---- Reading passage

For Fletcher, the application of the principle is what is important in ethics because, while the “good” itself is unanalyzable and incapable of definition, ethical behavior (the “goods”) are able to be analyzed and defined. The good is normative, neither ideal nor real, a principle predicating a decision. Human conduct is what translates a normative principle into a concrete action which can be judged and defined as “ethical” (i.e., good) or “unethical” (i.e., not good).
Knowing what is “good”…
When evaluating conduct prior to enacting it or by reflecting upon one’s conduct after enacting it, how is an agent to know that the course of conduct that one enacted was in fact good?
Situation ethics contends that the answer is found in the normative principle or axiom, “the good = love.” Love (agapé, in Greek, αγαπή) is not a feeling or emotion, but an authentic and pervasive attitude or a “disposition.” Love, then, is an attitudinal approach by which agents solve their ethical dilemmas (Stevenson, 1960). Whereas virtue ethics and natural law require that ethical principles be objective and universal, situation ethics takes the opposite approach, namely, circumstances are determinative of what ethical principles require of agents. This is what all ethicists are concerned about and busy themselves inquiring into.
Fletcher (1966), then, envisions the situationist entering into every ethical dilemma fully armed with the normative ethical principles of his community and its heritage. Furthermore, the situationist accords these principles profound respect because they do assist in illuminating the values conflict posed by an ethical dilemma. But, the situationist is also prepared in any situation to compromise these principles or set them aside completely in the situation if love seems better served by doing so (1966, p. 26).
In the end, Fletcher argues, commitment to some chosen value functions as a starting point in the ethical decision-making process. This value—like love—cannot be “proven” in a strictly rational, empirical, or scientific manner. A “leap” is required, Fletcher maintains, one where the agent gives up proving something to be either true or false and, instead, chooses that value and make a commitment to it as one sets about making decisions in ethical dilemmas.

--------
---- Collected data

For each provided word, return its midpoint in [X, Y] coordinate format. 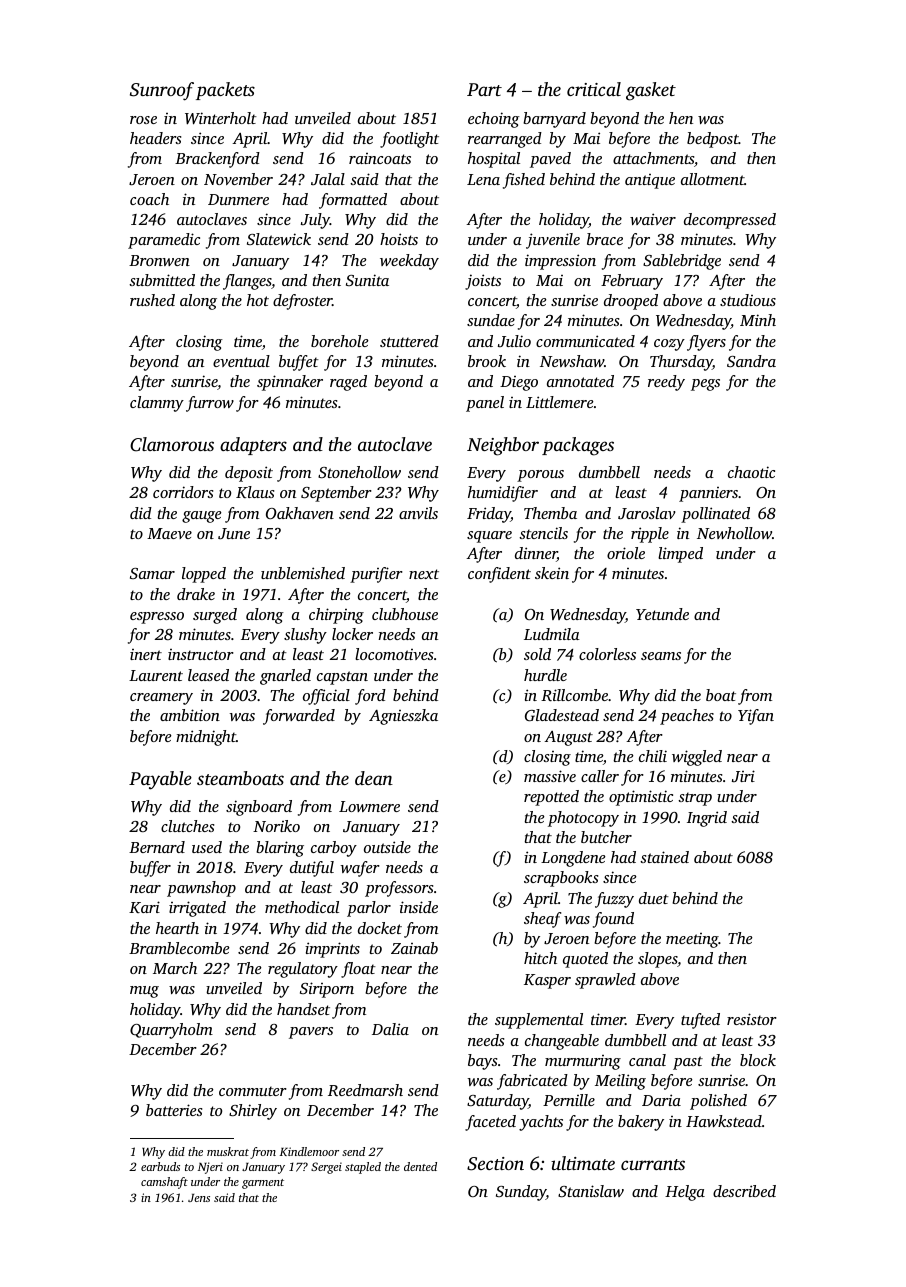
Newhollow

--------

Stated goal:
Name every school or approach of ethics mentioned in the passage on situation ethics.

Solution to this problem:
Situation ethics, virtue ethics, natural law